Here’s a look at the city’s culinary landscape this year

Eat, drink and make merry

If we are done with complaining about ‘many’ all-day tiffin centres only then will we realise how the ‘coffee shop’ scene has evolved big time. The new age coffee shops are not just selling coffee. They are selling a concept for all ages. Irrespective of the size of the café and the menu, coffee shops are a sure shot hit because they are open all day and cater to a wider segment of budget and hunger pangs. Some places which opened to surprise and delight food lovers are Olive Bistro, Bombay Duck, Griffin, Café latte, Levels, Di Bella and Organic Coffee.

Each place has something unique and while they all offer coffee, there is tea and a variety of short eats as well. The places vary with their design and décor. A few like Olive have an added advantage of offering a panoramic view of the city from atop Durggam Cheruvu hills. Organic Coffee serves a variety of organic coffee and Di bella can win hearts with their desserts and new range of coffees that include marshmallow coffee. Griffin has a range of breads for bread lovers and Bombay Duck serves everything from desserts to coffee with a twist.
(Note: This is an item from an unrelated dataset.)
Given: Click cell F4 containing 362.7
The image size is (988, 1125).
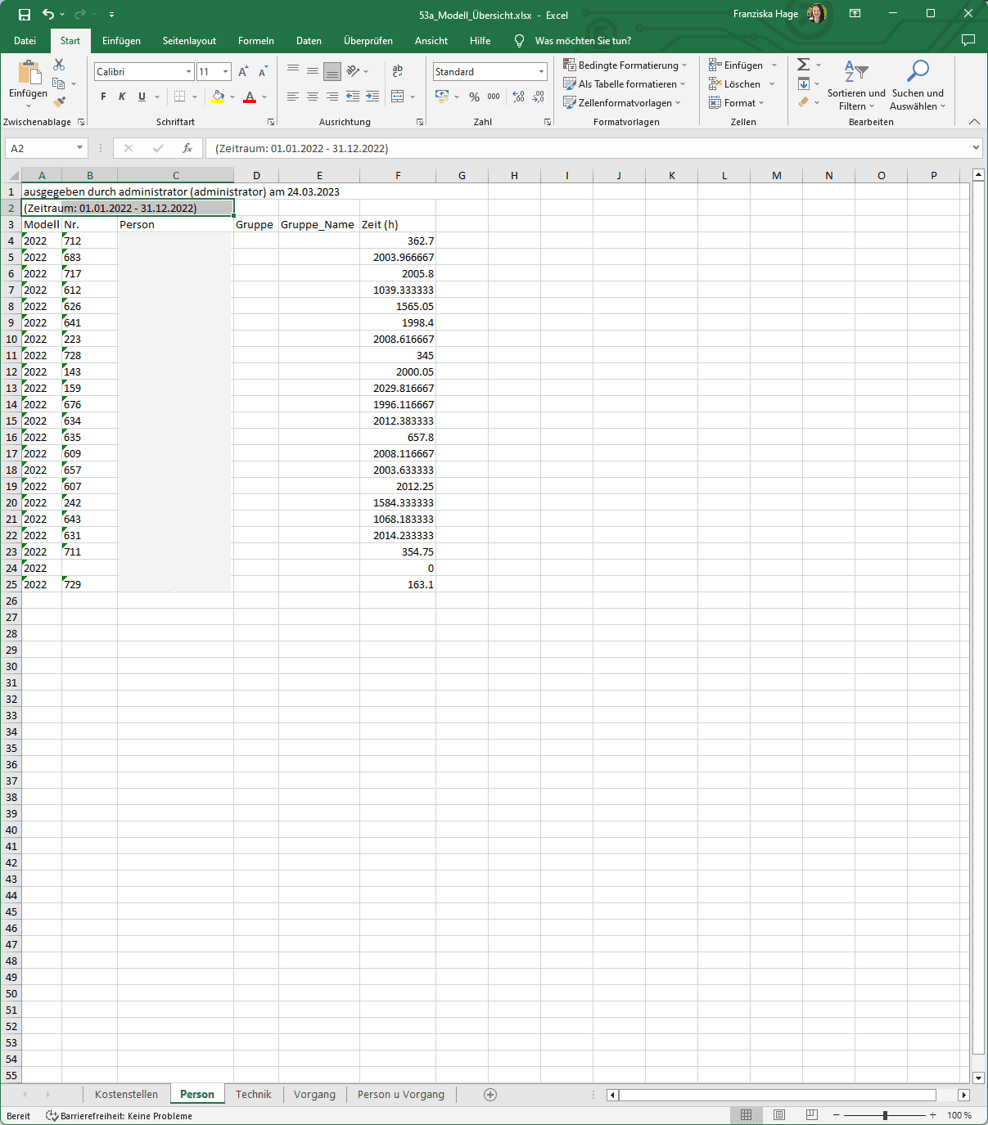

Caffeine overload? Head to the Ministry of Beers (MoB) at Jubilee Hills. This isn’t a coffee shop for sure but a place for original Belgian beers. A trip here can help you discover what food your beer can be paired with. So go ahead guzzle, eat and shout coffee!

Go with the grain

In an ideal situation, we must be finding Jowar roti, Ragi dosa and Ragi sankati in the menus of popular tiffin chains in the city. But we traded coarse millets packed with nutritional benefits for smooth, polished rice in our homes and restaurants followed suit. Millets are slowly being brought back by focused groups like Deccan Development Society and Timbuktu working in this sector. Aahaar Kuteer, the tiny eatery in Begumpet that has a millet menu, has loyal diners. Rayalaseema Ruchulu and Kritunga were the only places where you could sample these earlier. Now, you can buy millet grains and flours off supermarket shelves and millet savouries and sweets are sold at organic bazaars held in the city frequently. Recently, the Shri Shakti Institute of Hotel Management has a special millet menu and a discussion to mark the Terra Madre or Slow Food Movement Day. Many of us are still learning to differentiate the varieties of millets — pearl, finger, foxtail, etc but the process has begun.

Not out of a bottle

One of the aspects of living well is learning to reduce food miles. By doing this, as far as possible locally available ingredients are used even to prepare global cuisines. Many chefs at high-end restaurants and cafés take pride in plating house-made jams, sauces and dips along with our grilled sandwiches, croissants and burgers. Instead of serving packaged imported sauces loaded with preservatives, the idea is to use local vegetables, fruits and spices to make the pasta sauces and dips to ensure we get something fresh and healthy to eat. If the trend catches on in a big way, we get our money’s worth besides the health quotient.

Branching out

It can be excruciating to wade through dense traffic all the way to the Old City for that authentic plate of biryani. There were very few alternatives until recently. A home delivery option from the Old City would mean spending a small fortune. Foodies stood to gain as popular chains have now come to a place near you. Shadab’s opening at Banjara Hills was a blessing, so was Bahar’s short stint at Begumpet until it was taken over by Paradise. The need to localise was not just for Biryani but the time-tested Chinese eateries as well. Nanking opened at Vikrampuri and Banjara Hills and Hai-king opened at Jubilee Hills. With the city expanding rapidly, expect more branches of established names in the near future.

Regional food ahoy

Move over videshi food, desi food makes a loud noise in the city this year. This desi cuisine comes all the way from the East. The first big name in the list of regional food joints that opened doors to Hyderabadis was Oh Calcutta! Then came Call of Bengal, followed by Nabonno. If Call of Bengal is making it ‘sudh bangali’ with chicken kobiraji and their list of Mughlai parathas on the menu, Nabanno takes the cake with ponta bhaat and sutki maas.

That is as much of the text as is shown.